Re: What is a theory? LO3693

Michael McMaster (
Sun, 12 Nov 1995 15:06:32 +0000

Replying to LO3659 --

John says some interesting things and asks even more interesting
questions about theories. I consider this conversation crucial to
our work because the whole are is so neglected - not say rebelled
against - in business generally.

> One question I have is what is a theory?

I think there are at least two useful operational distinctions to
make here. One is consistent with the mathematical use that John
presents. This has the rigour and structure for experiment and
usefulness. The second stems from the first but makes it available
to everyone. I use the operational definition as "an explicit set of
propositions that can be tested against experience". Hence anyone
can have - and, more importantly, share - a theory about anything and
its only use will be pragmatic and its test one of experience.

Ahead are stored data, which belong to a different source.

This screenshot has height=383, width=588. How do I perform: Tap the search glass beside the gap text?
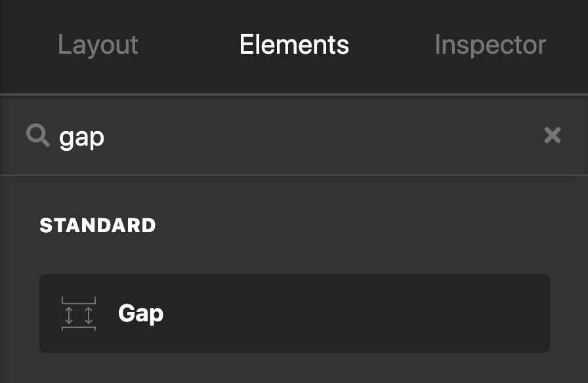point(37,136)
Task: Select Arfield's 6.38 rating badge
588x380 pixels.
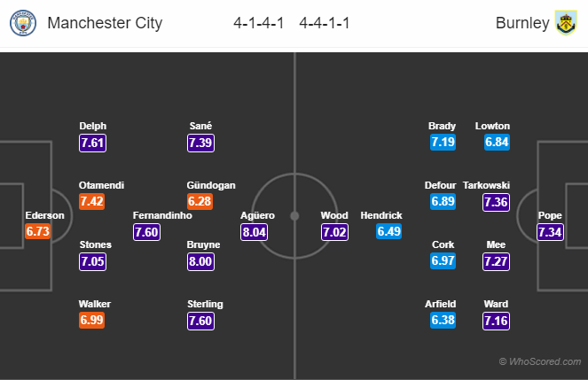Action: click(x=443, y=321)

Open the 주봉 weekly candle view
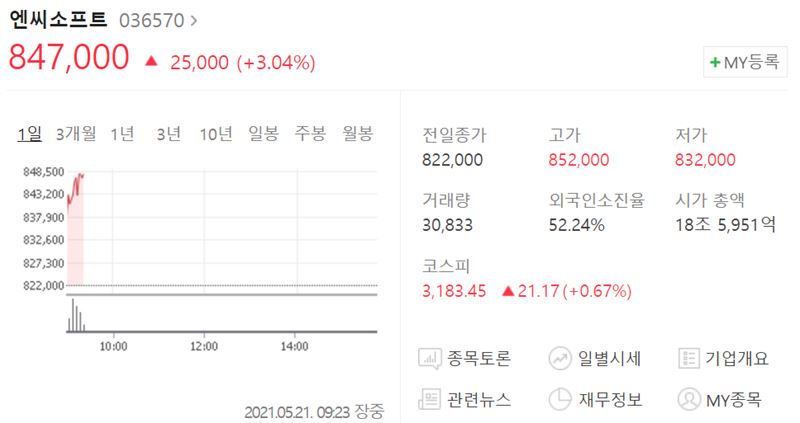[x=309, y=134]
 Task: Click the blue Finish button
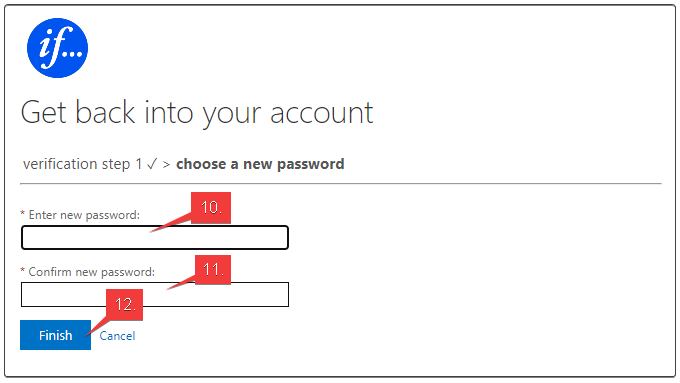coord(56,335)
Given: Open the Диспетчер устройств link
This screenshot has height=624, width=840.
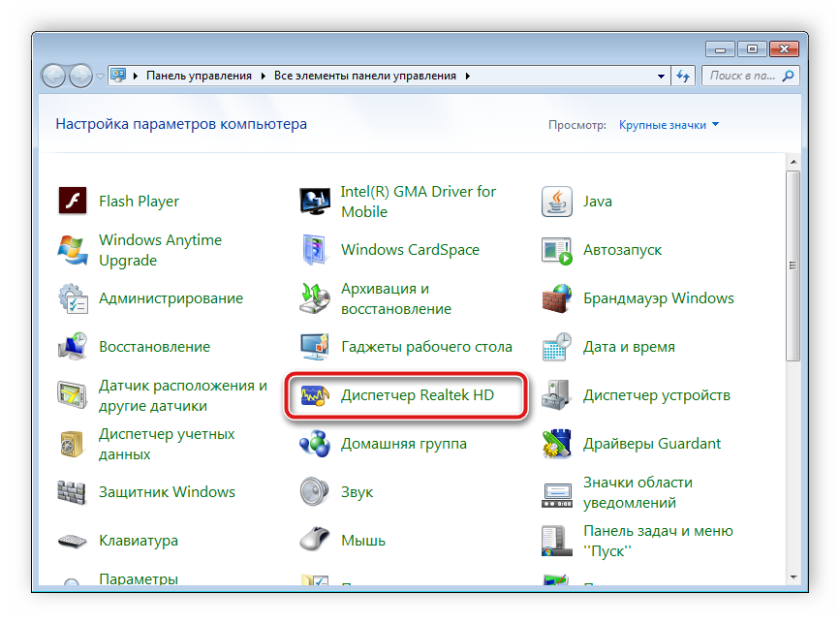Looking at the screenshot, I should (x=656, y=395).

> In mathematics, a theory consists of a set of axioms, and rules of
> inference.

> Each of these descriptions sound similar in some respects, however, the
> people who have suggested these various descriptions refuse to accept that
> the mathematical definition of axioms and inference covers all other
> descriptions - unfortunately they haven't been able to articulate to me
> WHY they're different.

I think the difference that doesn't want to be articulated is the
avoidance of rigour that the "sloppy" definitions allow.

> The second question I have is how do we construct new theories?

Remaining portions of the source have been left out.